_INSTRUCTION_
Put every line of the records below into a Markdown table with two columns, Row and Line, numbering the rows and skipping any blank lines. Leave the pictures out of the table.

_Saved entries_
* * *
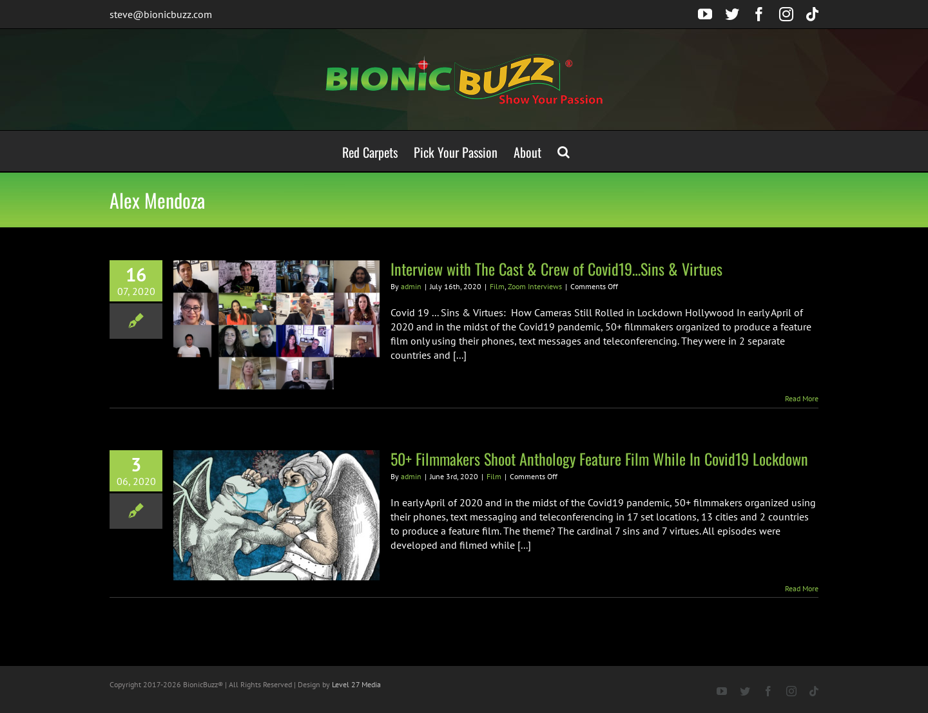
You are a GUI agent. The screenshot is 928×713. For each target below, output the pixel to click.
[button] (563, 151)
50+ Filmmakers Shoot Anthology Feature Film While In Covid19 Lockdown (599, 458)
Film (497, 286)
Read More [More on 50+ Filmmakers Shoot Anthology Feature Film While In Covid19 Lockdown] (801, 588)
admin (411, 286)
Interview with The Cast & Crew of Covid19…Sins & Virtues (556, 268)
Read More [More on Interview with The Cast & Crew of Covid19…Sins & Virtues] (801, 398)
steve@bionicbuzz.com (161, 14)
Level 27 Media (356, 684)
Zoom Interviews (535, 286)
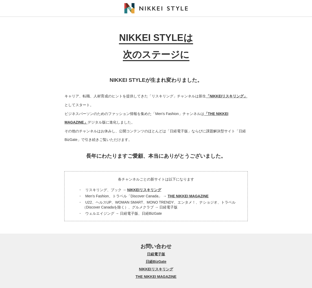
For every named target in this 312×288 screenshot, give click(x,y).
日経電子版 (156, 254)
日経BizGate (156, 262)
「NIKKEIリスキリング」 (226, 96)
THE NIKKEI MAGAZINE (188, 196)
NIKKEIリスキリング (144, 190)
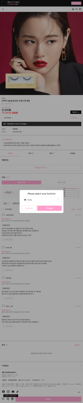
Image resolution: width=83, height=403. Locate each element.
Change (49, 208)
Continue (29, 208)
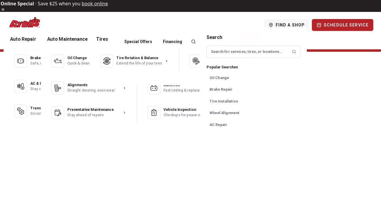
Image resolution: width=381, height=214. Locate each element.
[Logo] (25, 25)
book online (95, 3)
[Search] (193, 41)
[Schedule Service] (342, 25)
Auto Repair (26, 41)
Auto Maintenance (70, 41)
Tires (107, 41)
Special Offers (138, 41)
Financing (172, 41)
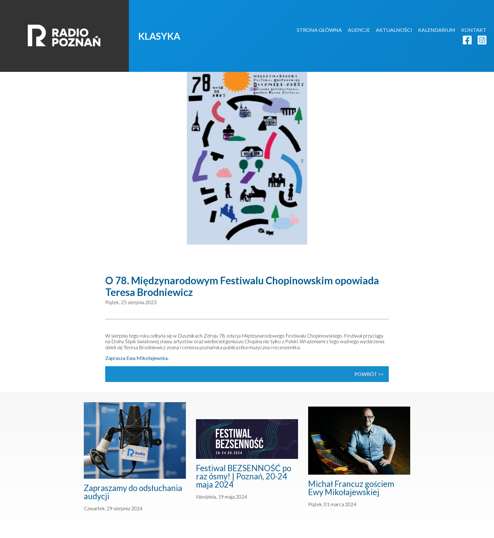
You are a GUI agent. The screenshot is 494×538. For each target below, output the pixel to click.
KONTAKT (473, 30)
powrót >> (369, 374)
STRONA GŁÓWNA (319, 30)
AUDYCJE (359, 30)
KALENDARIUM (436, 30)
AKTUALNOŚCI (394, 30)
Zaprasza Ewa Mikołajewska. (137, 358)
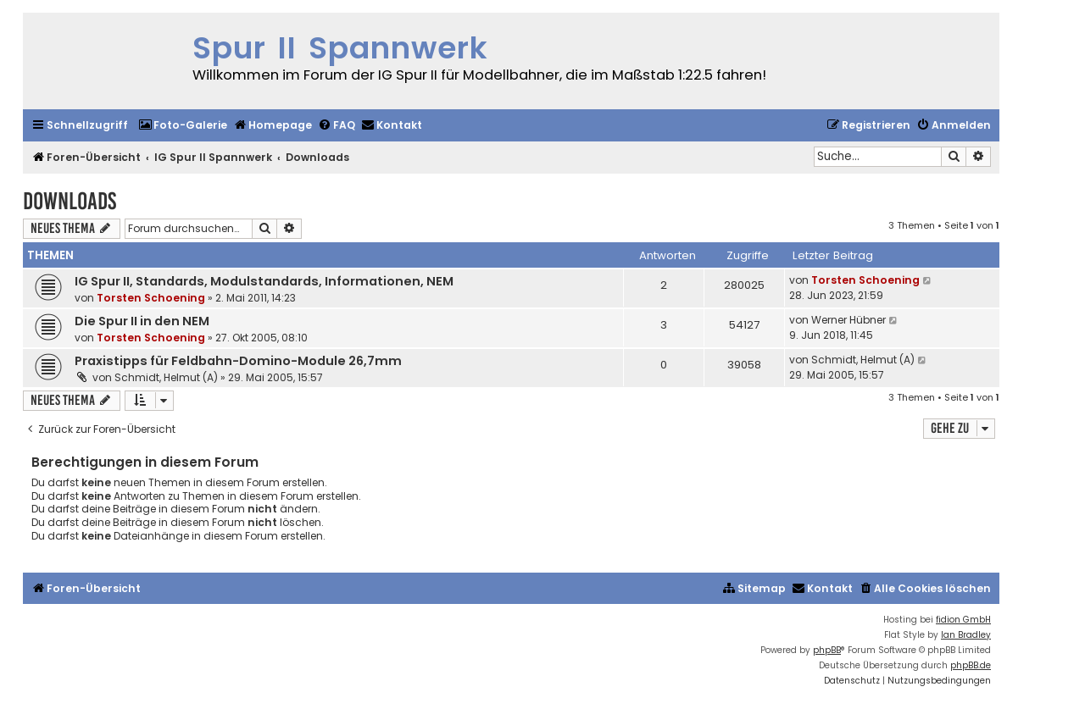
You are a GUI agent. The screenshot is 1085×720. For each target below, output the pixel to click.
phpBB (827, 650)
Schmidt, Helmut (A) (166, 377)
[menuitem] (182, 125)
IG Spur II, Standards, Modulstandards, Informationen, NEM (264, 281)
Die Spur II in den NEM (142, 321)
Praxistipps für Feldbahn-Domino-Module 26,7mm (238, 360)
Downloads (69, 201)
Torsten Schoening (151, 298)
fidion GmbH (963, 619)
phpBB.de (970, 665)
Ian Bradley (966, 635)
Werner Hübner (848, 320)
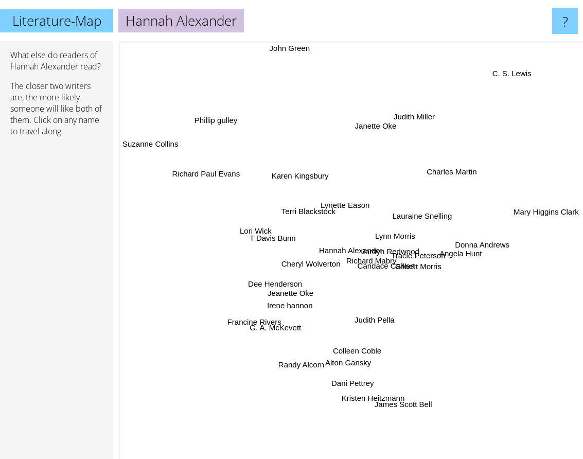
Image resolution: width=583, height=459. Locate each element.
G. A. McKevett (279, 321)
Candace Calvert (385, 266)
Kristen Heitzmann (386, 405)
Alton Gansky (328, 363)
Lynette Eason (345, 198)
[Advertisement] (56, 302)
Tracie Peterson (430, 255)
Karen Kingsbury (316, 153)
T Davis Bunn (260, 240)
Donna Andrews (468, 244)
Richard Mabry (367, 252)
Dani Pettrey (351, 383)
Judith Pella (377, 326)
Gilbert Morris (429, 272)
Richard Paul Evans (205, 176)
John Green (298, 48)
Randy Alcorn (296, 358)
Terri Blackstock (311, 197)
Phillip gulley (213, 122)
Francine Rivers (253, 344)
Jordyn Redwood (378, 245)
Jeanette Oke (287, 299)
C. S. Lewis (518, 65)
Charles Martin (457, 176)
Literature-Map (56, 20)
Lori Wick (243, 228)
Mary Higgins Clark (546, 212)
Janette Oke (376, 119)
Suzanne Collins (159, 155)
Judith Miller (401, 124)
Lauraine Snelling (432, 223)
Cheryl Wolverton (314, 260)
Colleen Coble (365, 358)
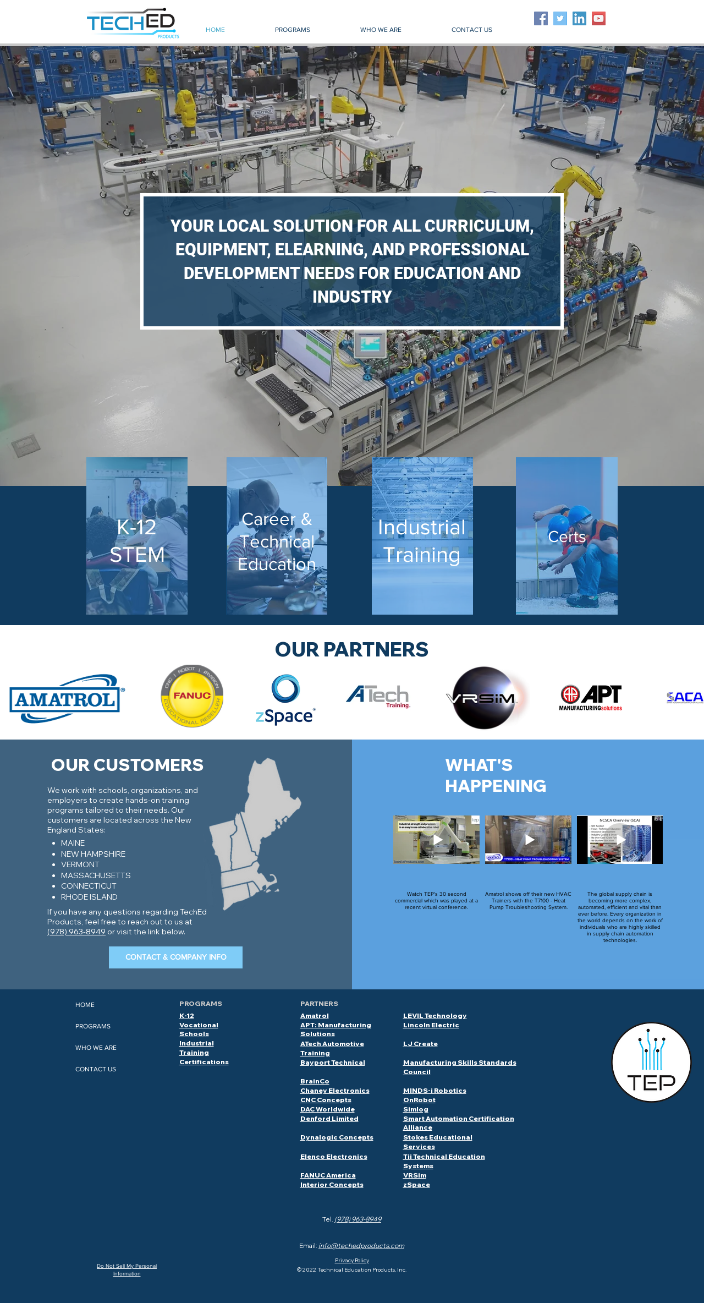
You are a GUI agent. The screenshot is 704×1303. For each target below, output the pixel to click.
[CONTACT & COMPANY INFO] (176, 957)
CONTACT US (95, 1069)
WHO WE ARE (96, 1048)
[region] (137, 536)
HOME (85, 1005)
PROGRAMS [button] (93, 1026)
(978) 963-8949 (76, 932)
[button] (292, 29)
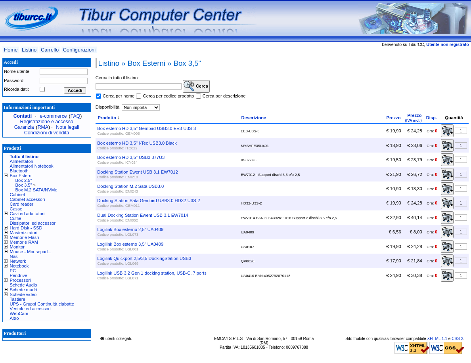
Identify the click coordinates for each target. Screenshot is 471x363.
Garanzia (24, 127)
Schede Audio (23, 285)
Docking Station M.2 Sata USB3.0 (130, 186)
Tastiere (17, 299)
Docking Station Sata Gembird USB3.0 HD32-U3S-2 (148, 200)
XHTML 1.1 (437, 338)
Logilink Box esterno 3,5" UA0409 (130, 244)
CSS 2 (457, 338)
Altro (14, 318)
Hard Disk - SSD (26, 227)
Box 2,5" (23, 180)
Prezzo (393, 117)
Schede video (23, 294)
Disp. (431, 117)
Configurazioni (79, 50)
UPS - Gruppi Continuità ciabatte (42, 304)
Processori (20, 280)
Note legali (67, 127)
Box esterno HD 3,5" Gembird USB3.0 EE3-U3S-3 (146, 128)
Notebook (19, 266)
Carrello (50, 50)
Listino (29, 50)
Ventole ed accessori (30, 308)
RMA (43, 127)
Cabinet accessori (27, 199)
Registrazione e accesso (46, 121)
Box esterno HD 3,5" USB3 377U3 (131, 157)
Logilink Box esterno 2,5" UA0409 (130, 229)
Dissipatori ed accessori (33, 223)
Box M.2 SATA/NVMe (36, 189)
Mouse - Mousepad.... (31, 251)
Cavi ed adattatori (27, 213)
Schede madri (23, 289)
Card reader (22, 204)
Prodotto (107, 117)
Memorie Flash (24, 237)
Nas (14, 256)
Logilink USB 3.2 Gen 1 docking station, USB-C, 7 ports (151, 273)
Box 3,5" (23, 185)
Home (10, 50)
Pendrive (18, 275)
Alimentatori (21, 161)
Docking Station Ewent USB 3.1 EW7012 (137, 172)
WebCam (19, 313)
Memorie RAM (24, 242)
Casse (16, 208)
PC (13, 270)
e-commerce (53, 116)
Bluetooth (19, 170)
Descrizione (253, 117)
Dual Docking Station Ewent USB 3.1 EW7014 (142, 215)
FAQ (75, 116)
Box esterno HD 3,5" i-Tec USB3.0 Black (136, 143)
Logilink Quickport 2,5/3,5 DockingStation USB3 (144, 258)
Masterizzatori (24, 232)
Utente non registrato (447, 44)
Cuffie (15, 218)
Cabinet (17, 194)
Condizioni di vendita (46, 133)
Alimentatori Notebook (32, 166)
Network (18, 261)
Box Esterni (21, 175)
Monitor (17, 247)
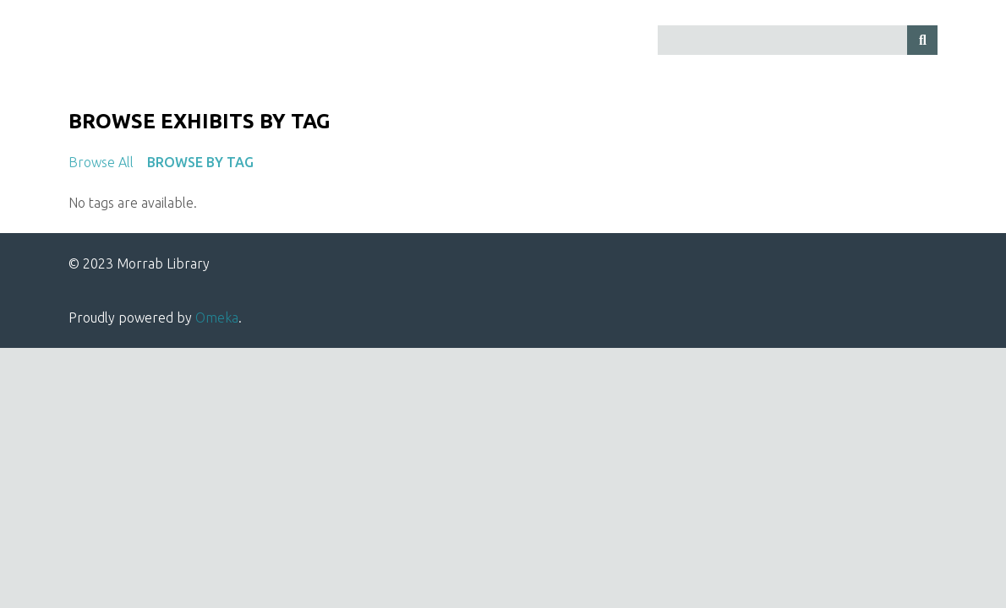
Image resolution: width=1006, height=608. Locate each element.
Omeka (216, 317)
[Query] (798, 40)
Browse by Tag (200, 162)
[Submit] (922, 40)
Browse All (101, 162)
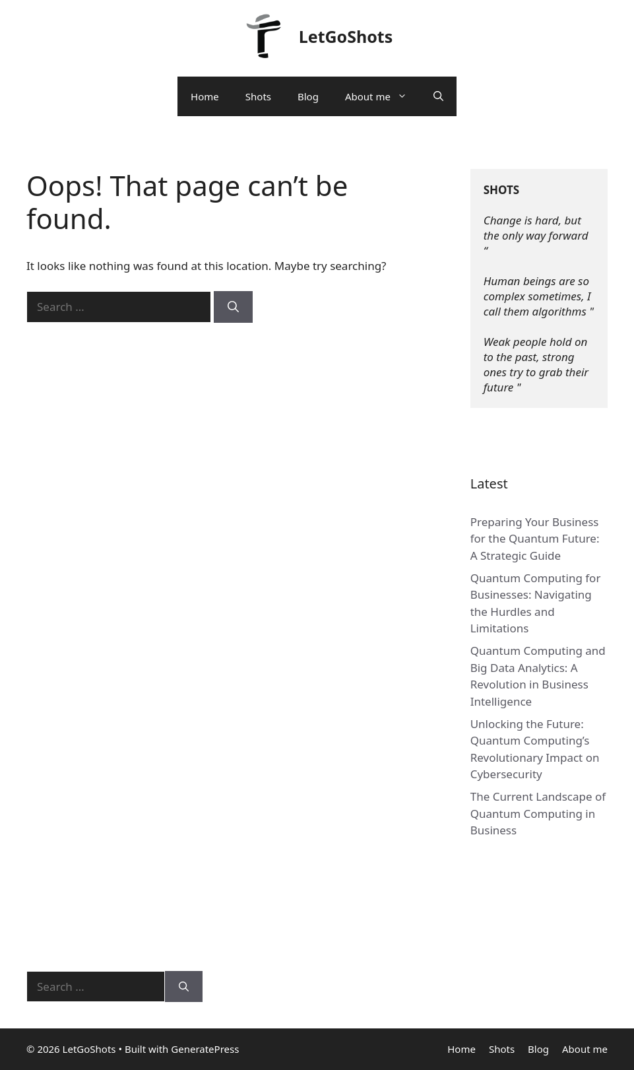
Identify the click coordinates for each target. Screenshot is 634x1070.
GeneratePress (205, 1048)
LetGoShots (346, 36)
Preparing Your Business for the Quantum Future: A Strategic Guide (535, 538)
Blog (308, 96)
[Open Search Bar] (438, 96)
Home (205, 96)
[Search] (233, 307)
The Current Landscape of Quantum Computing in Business (538, 813)
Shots (258, 96)
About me (382, 96)
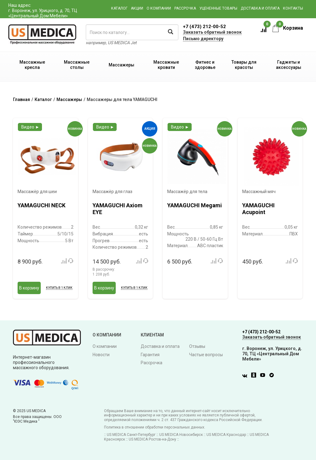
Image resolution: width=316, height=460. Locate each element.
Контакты (293, 8)
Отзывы (197, 346)
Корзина (287, 28)
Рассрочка (185, 8)
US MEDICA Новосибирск (181, 435)
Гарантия (150, 354)
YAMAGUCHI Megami (194, 205)
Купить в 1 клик (59, 287)
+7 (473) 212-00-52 (204, 26)
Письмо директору (203, 38)
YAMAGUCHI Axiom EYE (118, 208)
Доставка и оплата (260, 8)
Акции (137, 8)
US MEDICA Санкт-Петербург (131, 435)
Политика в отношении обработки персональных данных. (154, 427)
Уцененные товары (218, 8)
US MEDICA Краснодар (226, 435)
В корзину (29, 287)
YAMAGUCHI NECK (41, 205)
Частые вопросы (206, 354)
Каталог (119, 8)
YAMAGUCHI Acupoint (258, 208)
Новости (101, 354)
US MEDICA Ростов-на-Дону (152, 439)
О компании (159, 8)
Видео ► (30, 126)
* * *
_SOLUTION FOR THIS EXERCISE_
| Row | Line |
|---|---|
| 1 | You are a GUI agent. The screenshot is 928×713. For each target below, output the pixel to click. |
| 2 | [button] (563, 151) |
| 3 | 50+ Filmmakers Shoot Anthology Feature Film While In Covid19 Lockdown (599, 458) |
| 4 | Film (497, 286) |
| 5 | Read More [More on 50+ Filmmakers Shoot Anthology Feature Film While In Covid19 Lockdown] (801, 588) |
| 6 | admin (411, 286) |
| 7 | Interview with The Cast & Crew of Covid19…Sins & Virtues (556, 268) |
| 8 | Read More [More on Interview with The Cast & Crew of Covid19…Sins & Virtues] (801, 398) |
| 9 | steve@bionicbuzz.com (161, 14) |
| 10 | Level 27 Media (356, 684) |
| 11 | Zoom Interviews (535, 286) |
| 12 | For every named target in this 312×288 screenshot, give click(x,y). |
| 13 | 日経電子版 (156, 254) |
| 14 | 日経BizGate (156, 262) |
| 15 | 「NIKKEIリスキリング」 (226, 96) |
| 16 | THE NIKKEI MAGAZINE (188, 196) |
| 17 | NIKKEIリスキリング (144, 190) |
| 18 | Image resolution: width=83, height=403. Locate each element. |
| 19 | Change (49, 208) |
| 20 | Continue (29, 208) |
| 21 | Image resolution: width=381, height=214. Locate each element. |
| 22 | [Logo] (25, 25) |
| 23 | book online (95, 3) |
| 24 | [Search] (193, 41) |
| 25 | [Schedule Service] (342, 25) |
| 26 | Auto Repair (26, 41) |
| 27 | Auto Maintenance (70, 41) |
| 28 | Tires (107, 41) |
| 29 | Special Offers (138, 41) |
| 30 | Financing (172, 41) |
| 31 | You are a GUI agent. The screenshot is 494×538. For each target below, output the pixel to click. |
| 32 | KONTAKT (473, 30) |
| 33 | powrót >> (369, 374) |
| 34 | STRONA GŁÓWNA (319, 30) |
| 35 | AUDYCJE (359, 30) |
| 36 | KALENDARIUM (436, 30) |
| 37 | AKTUALNOŚCI (394, 30) |
| 38 | Zaprasza Ewa Mikołajewska. (137, 358) |
| 39 | You are a GUI agent. The screenshot is 1085×720. For each target below, output the pixel to click. |
| 40 | phpBB (827, 650) |
| 41 | Schmidt, Helmut (A) (166, 377) |
| 42 | [menuitem] (182, 125) |
| 43 | IG Spur II, Standards, Modulstandards, Informationen, NEM (264, 281) |
| 44 | Die Spur II in den NEM (142, 321) |
| 45 | Praxistipps für Feldbahn-Domino-Module 26,7mm (238, 360) |
| 46 | Downloads (69, 201) |
| 47 | Torsten Schoening (151, 298) |
| 48 | fidion GmbH (963, 619) |
| 49 | phpBB.de (970, 665) |
| 50 | Ian Bradley (966, 635) |
| 51 | Werner Hübner (848, 320) |
| 52 | Image resolution: width=583, height=459. Locate each element. |
| 53 | G. A. McKevett (279, 321) |
| 54 | Candace Calvert (385, 266) |
| 55 | Kristen Heitzmann (386, 405) |
| 56 | Alton Gansky (328, 363) |
| 57 | Lynette Eason (345, 198) |
| 58 | [Advertisement] (56, 302) |
| 59 | Tracie Peterson (430, 255) |
| 60 | Karen Kingsbury (316, 153) |
| 61 | T Davis Bunn (260, 240) |
| 62 | Donna Andrews (468, 244) |
| 63 | Richard Mabry (367, 252) |
| 64 | Dani Pettrey (351, 383) |
| 65 | Judith Pella (377, 326) |
| 66 | Gilbert Morris (429, 272) |
| 67 | Richard Paul Evans (205, 176) |
| 68 | John Green (298, 48) |
| 69 | Randy Alcorn (296, 358) |
| 70 | Terri Blackstock (311, 197) |
| 71 | Phillip gulley (213, 122) |
| 72 | Francine Rivers (253, 344) |
| 73 | Jordyn Redwood (378, 245) |
| 74 | Jeanette Oke (287, 299) |
| 75 | C. S. Lewis (518, 65) |
| 76 | Charles Martin (457, 176) |
| 77 | Literature-Map (56, 20) |
| 78 | Lori Wick (243, 228) |
| 79 | Mary Higgins Clark (546, 212) |
| 80 | Janette Oke (376, 119) |
| 81 | Suzanne Collins (159, 155) |
| 82 | Judith Miller (401, 124) |
| 83 | Lauraine Snelling (432, 223) |
| 84 | Cheryl Wolverton (314, 260) |
| 85 | Colleen Coble (365, 358) |
| 86 | You are a GUI agent. The screenshot is 704×1303. For each target below, output the pixel to click. |
| 87 | [CONTACT & COMPANY INFO] (176, 957) |
| 88 | CONTACT US (95, 1069) |
| 89 | WHO WE ARE (96, 1048) |
| 90 | [region] (137, 536) |
| 91 | HOME (85, 1005) |
| 92 | PROGRAMS [button] (93, 1026) |
| 93 | (978) 963-8949 (76, 932) |
| 94 | [button] (292, 29) |
| 95 | Identify the click coordinates for each target. Screenshot is 471x363. |
| 96 | Garanzia (24, 127) |
| 97 | Schede Audio (23, 285) |
| 98 | Docking Station M.2 Sata USB3.0 (130, 186) |
| 99 | Tastiere (17, 299) |
| 100 | Docking Station Sata Gembird USB3.0 HD32-U3S-2 (148, 200) |
| 101 | XHTML 1.1 (437, 338) |
| 102 | Logilink Box esterno 3,5" UA0409 (130, 244) |
| 103 | CSS 2 (457, 338) |
| 104 | Altro (14, 318) |
| 105 | Hard Disk - SSD (26, 227) |
| 106 | Box 2,5" (23, 180) |
| 107 | Prezzo (393, 117) |
| 108 | Schede video (23, 294) |
| 109 | Disp. (431, 117) |
| 110 | Configurazioni (79, 50) |
| 111 | UPS - Gruppi Continuità ciabatte (42, 304) |
| 112 | Processori (20, 280) |
| 113 | Note legali (67, 127) |
| 114 | Box esterno HD 3,5" Gembird USB3.0 EE3-U3S-3 (146, 128) |
| 115 | Notebook (19, 266) |
| 116 | Carrello (50, 50) |
| 117 | Listino (29, 50) |
| 118 | Ventole ed accessori (30, 308) |
| 119 | RMA (43, 127) |
| 120 | Cabinet accessori (27, 199) |
| 121 | Registrazione e accesso (46, 121) |
| 122 | Box esterno HD 3,5" USB3 377U3 (131, 157) |
| 123 | Logilink Box esterno 2,5" UA0409 (130, 229) |
| 124 | Dissipatori ed accessori (33, 223) |
| 125 | Box M.2 SATA/NVMe (36, 189) |
| 126 | Mouse - Mousepad.... (31, 251) |
| 127 | Cavi ed adattatori (27, 213) |
| 128 | Schede madri (23, 289) |
| 129 | Card reader (22, 204) |
| 130 | Prodotto (107, 117) |
| 131 | Memorie Flash (24, 237) |
| 132 | Nas (14, 256) |
| 133 | Logilink USB 3.2 Gen 1 docking station, USB-C, 7 ports (151, 273) |
| 134 | Box 3,5" (23, 185) |
| 135 | Home (10, 50) |
| 136 | Pendrive (18, 275) |
| 137 | Alimentatori (21, 161) |
| 138 | Docking Station Ewent USB 3.1 EW7012 (137, 172) |
| 139 | WebCam (19, 313) |
| 140 | Memorie RAM (24, 242) |
| 141 | Casse (16, 208) |
| 142 | PC (13, 270) |
| 143 | e-commerce (53, 116) |
| 144 | Bluetooth (19, 170) |
| 145 | Descrizione (253, 117) |
| 146 | Dual Docking Station Ewent USB 3.1 EW7014 (142, 215) |
| 147 | FAQ (75, 116) |
| 148 | Box esterno HD 3,5" i-Tec USB3.0 Black (136, 143) |
| 149 | Logilink Quickport 2,5/3,5 DockingStation USB3 (144, 258) |
| 150 | Masterizzatori (24, 232) |
| 151 | Utente non registrato (447, 44) |
| 152 | Cuffie (15, 218) |
| 153 | Cabinet (17, 194) |
| 154 | Condizioni di vendita (46, 133) |
| 155 | Alimentatori Notebook (32, 166) |
| 156 | Network (18, 261) |
| 157 | Box Esterni (21, 175) |
| 158 | Monitor (17, 247) |
| 159 | Image resolution: width=1006, height=608. Locate each element. |
| 160 | Omeka (216, 317) |
| 161 | [Query] (798, 40) |
| 162 | Browse by Tag (200, 162) |
| 163 | [Submit] (922, 40) |
| 164 | Browse All (101, 162) |
| 165 | Identify the click coordinates for each target. Screenshot is 634x1070. |
| 166 | GeneratePress (205, 1048) |
| 167 | LetGoShots (346, 36) |
| 168 | Preparing Your Business for the Quantum Future: A Strategic Guide (535, 538) |
| 169 | Blog (308, 96) |
| 170 | [Open Search Bar] (438, 96) |
| 171 | Home (205, 96) |
| 172 | [Search] (233, 307) |
| 173 | The Current Landscape of Quantum Computing in Business (538, 813) |
| 174 | Shots (258, 96) |
| 175 | About me (382, 96) |
| 176 | Image resolution: width=316, height=460. Locate each element. |
| 177 | Контакты (293, 8) |
| 178 | Отзывы (197, 346) |
| 179 | Корзина (287, 28) |
| 180 | Рассрочка (185, 8) |
| 181 | US MEDICA Новосибирск (181, 435) |
| 182 | Гарантия (150, 354) |
| 183 | YAMAGUCHI Megami (194, 205) |
| 184 | Купить в 1 клик (59, 287) |
| 185 | +7 (473) 212-00-52 (204, 26) |
| 186 | Письмо директору (203, 38) |
| 187 | YAMAGUCHI Axiom EYE (118, 208) |
| 188 | Доставка и оплата (260, 8) |
| 189 | Акции (137, 8) |
| 190 | US MEDICA Санкт-Петербург (131, 435) |
| 191 | Политика в отношении обработки персональных данных. (154, 427) |
| 192 | Уцененные товары (218, 8) |
| 193 | US MEDICA Краснодар (226, 435) |
| 194 | В корзину (29, 287) |
| 195 | YAMAGUCHI NECK (41, 205) |
| 196 | Частые вопросы (206, 354) |
| 197 | Каталог (119, 8) |
| 198 | YAMAGUCHI Acupoint (258, 208) |
| 199 | Новости (101, 354) |
| 200 | US MEDICA Ростов-на-Дону (152, 439) |
| 201 | О компании (159, 8) |
| 202 | Видео ► (30, 126) |